Element Argument Proofs - Set theory This is an exercise on my study guide for my discrete applications class.
Prove by element argument: A × (B ∩ C) = (A × B) ∩ (A × C)
Now I know that this is the distributive law, but I'm not sure if this proof would work in the exact same way as a union problem would, because I know how to solve that one. Here is my thinking thus far:

Proof:  Suppose A, B, and C are sets.

    
*
    
*A × (B ∩ C) = (A × B) ∩ (A × C)
    
*Case 1 (a is a member of A): if a belongs to A, then by the definition of the cartesian product, a is also a member of A x B and A x C. By definition of intersection, a belongs to (A × B) ∩ (A × C).
    
*Case 2 (a is a member of B ∩ C): a is a member of both B and C by intersection. a is a member of (A × B) ∩ (A × C) by the definition of intersection.
    
*By definition of a subset, (A × B) ∩ (A × C) is a subset of A × (B ∩ C).
    
*Therefore A × (B ∩ C) = (A × B) ∩ (A × C).
    
  

Is that at least a little right?
Thanks.
 A: No, you're not doing it completely right, the cartesian product produces an element that is a pair of elements from both subsets.
The definition of the cartesian product.
Def. $X\times Y = \{ (x,y) : x \in X\text{ and }y \in Y \}$.
PROOF.
$Z =  A \times (B \cap C) = \{ (a,y) : a \in A\text{ and }y \in B \cap C \}$
$W = (A \times B) \cap (A \times C) = \{ (a,b) : a \in A\text{ and }b \in B \} \cap \{ (a,c) : a \in A\text{ and }c \in C \}$
For all $a \in A$:
Case 1. $b \in C$.
If $b \in C$ then $(a,b) \in Z$. Also $(a,b) \in W$.
Case 2. $b \notin C$.
If $b \notin C$, then $b$ is not in $B \cap C$. Then $(a,b)$ is not in $Z$. $b$ is also not in $A \times C$, so it's not in $W$.
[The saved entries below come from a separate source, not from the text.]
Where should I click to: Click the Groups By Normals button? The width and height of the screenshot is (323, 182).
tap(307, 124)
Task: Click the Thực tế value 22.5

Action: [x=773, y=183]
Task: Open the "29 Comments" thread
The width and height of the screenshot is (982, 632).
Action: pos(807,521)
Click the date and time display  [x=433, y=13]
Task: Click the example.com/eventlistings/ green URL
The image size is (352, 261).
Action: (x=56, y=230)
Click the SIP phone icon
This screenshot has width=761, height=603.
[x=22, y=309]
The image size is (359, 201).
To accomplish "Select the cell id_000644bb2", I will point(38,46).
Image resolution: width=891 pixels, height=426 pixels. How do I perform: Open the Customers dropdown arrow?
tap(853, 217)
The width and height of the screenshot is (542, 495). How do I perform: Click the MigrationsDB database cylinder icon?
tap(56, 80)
The rest follows by the symmetry of intersection. $C \cap B$ is equivalent to $B \cap C$. Relabel $B$ as $C$, and vice versa. Apply case 1 and case 2.
QED.
A: I'm practicing my set proving skills, so it could be that I'm wrong. Frederik E already has given the answer, but it is very concise. The following proof is a bit longer. 
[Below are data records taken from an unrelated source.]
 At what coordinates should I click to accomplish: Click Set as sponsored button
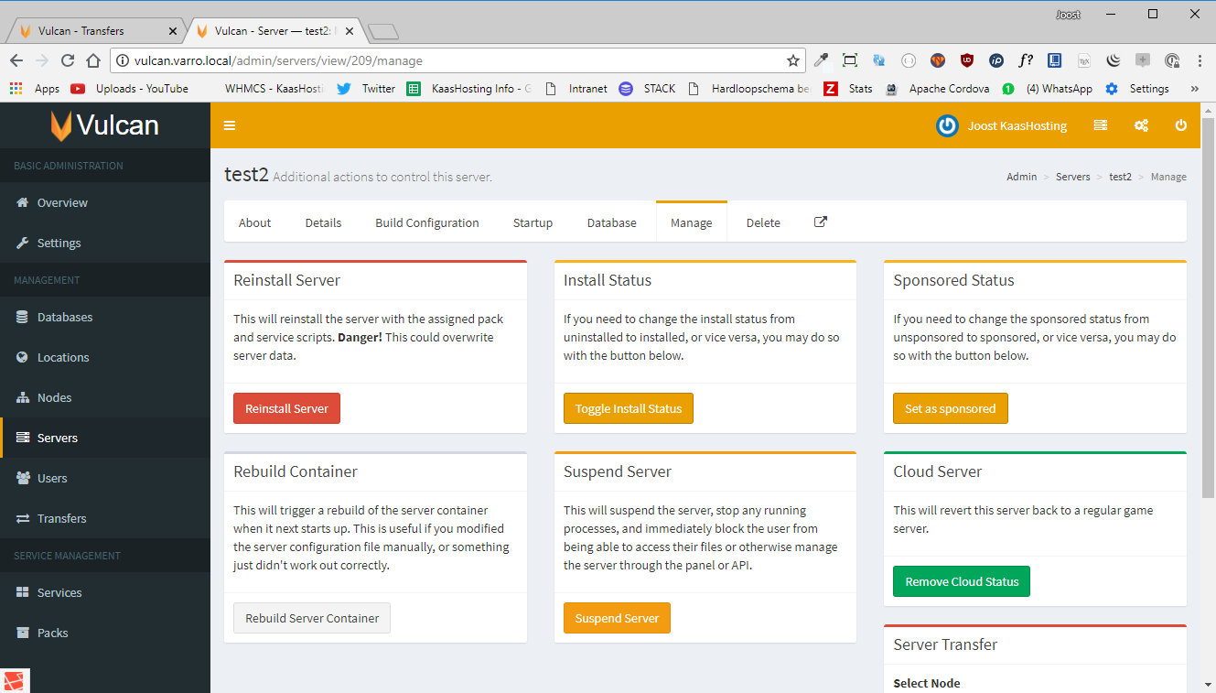tap(950, 408)
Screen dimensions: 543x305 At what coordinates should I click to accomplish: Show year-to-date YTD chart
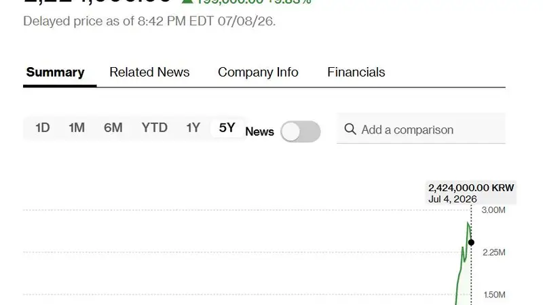tap(155, 127)
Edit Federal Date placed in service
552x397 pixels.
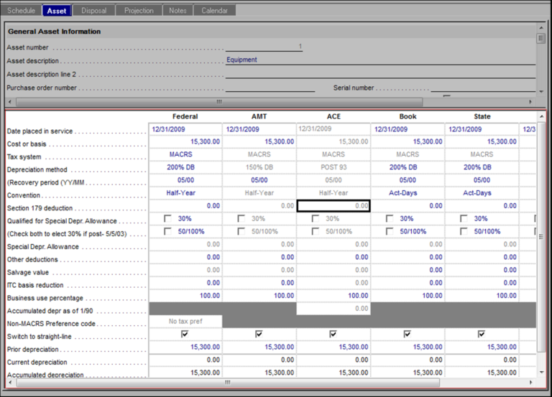coord(185,129)
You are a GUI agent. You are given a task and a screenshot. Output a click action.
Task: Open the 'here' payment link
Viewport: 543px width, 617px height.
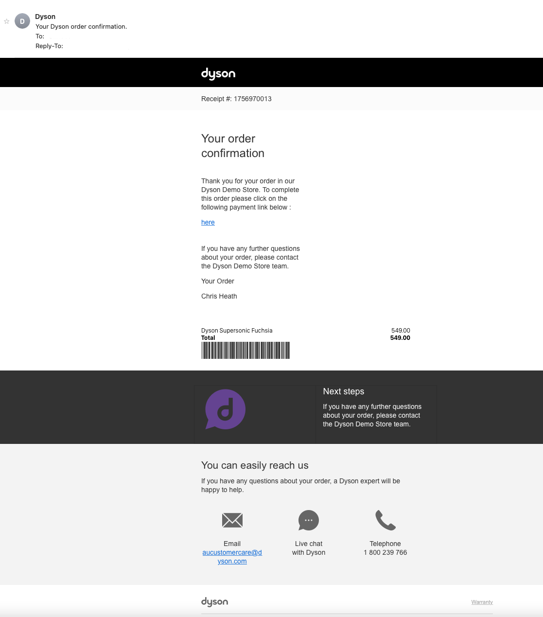[208, 222]
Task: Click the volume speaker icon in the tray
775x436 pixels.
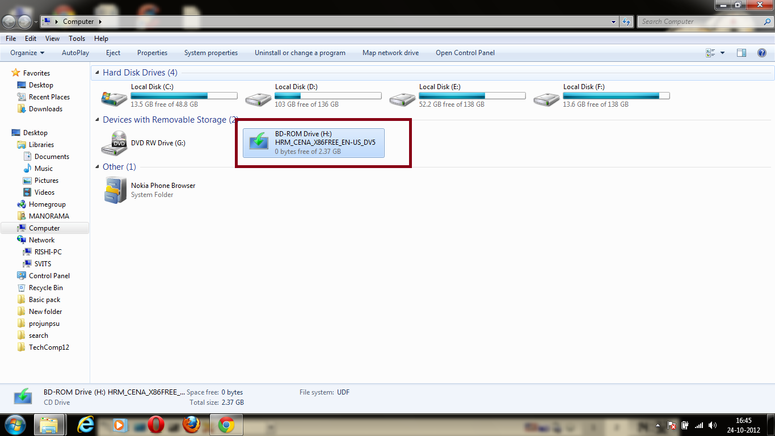Action: click(713, 425)
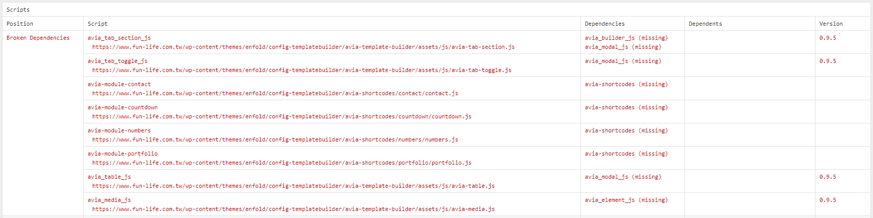Click the Script column header
873x218 pixels.
pyautogui.click(x=97, y=24)
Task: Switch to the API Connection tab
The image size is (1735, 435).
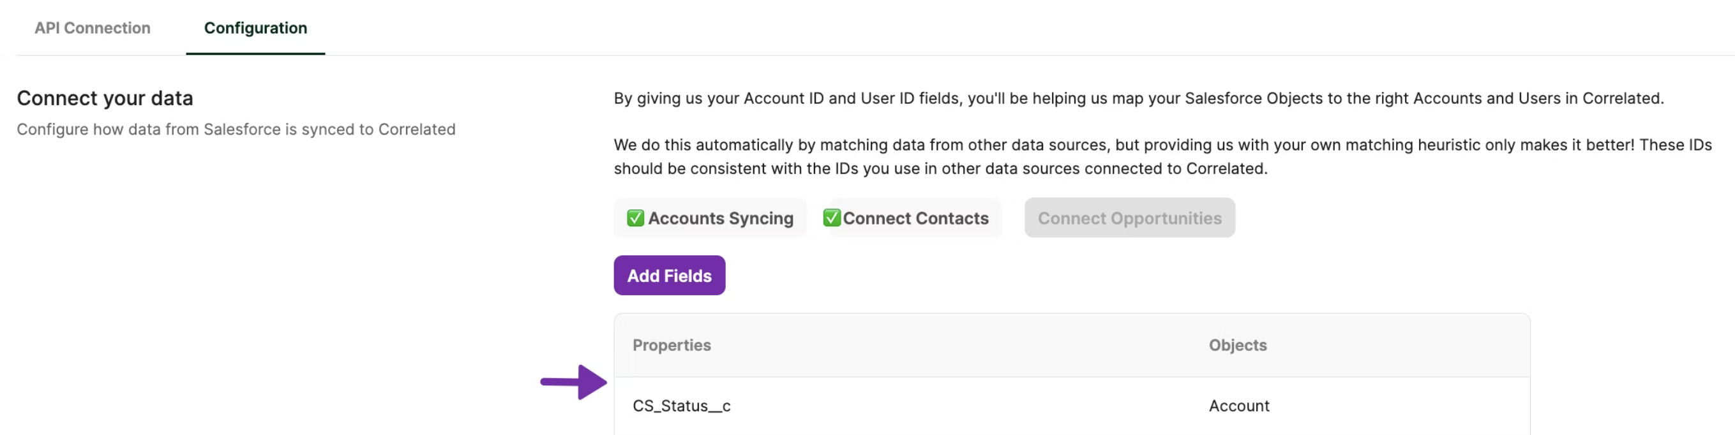Action: (x=92, y=28)
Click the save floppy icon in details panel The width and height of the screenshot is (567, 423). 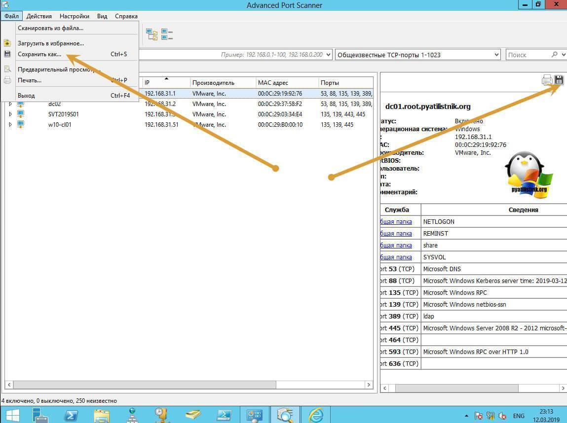coord(559,80)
The proof using element argument for:
${A \times (B\cap C) = (A \times B)}\cap(A\times C)$
Starts with proving that ${A \times (B\cap C) \subseteq (A \times B)\cap(A\times C)}$
${x \in A \times (B\cap C)}$
${x \in \{(m,n)|m \in A \land n \in (B\cap C)}\}$ def Cartesian product
${x \in \{(m,n)|m \in A \land (n \in B \land n \in C)}\}$ def intersection
We are short one ${m \in A}$ but we can introduce that using the idempotency law
${x \in \{(m,n)|(m \in A \land m \in A) \land (n \in B \land n \in C)}\}$ idempotency law
${x \in \{(m,n)|(m \in A \land n \in B) \land (m \in A \land n \in C)}\}$ associative and commutative laws
${x \in \{(m,n)|m \in A \land n \in B\} \cap \{(m,n)|m \in A \land n \in C}\}$ def intersection
${x \in (A \times B)\cap(A\times C)}$ def Cartesian product
Since each step is reversible in this proof, it follows that  ${(A \times B)\cap(A\times C) \subseteq A \times (B\cap C)}$ is also true.
And that concludes the proof.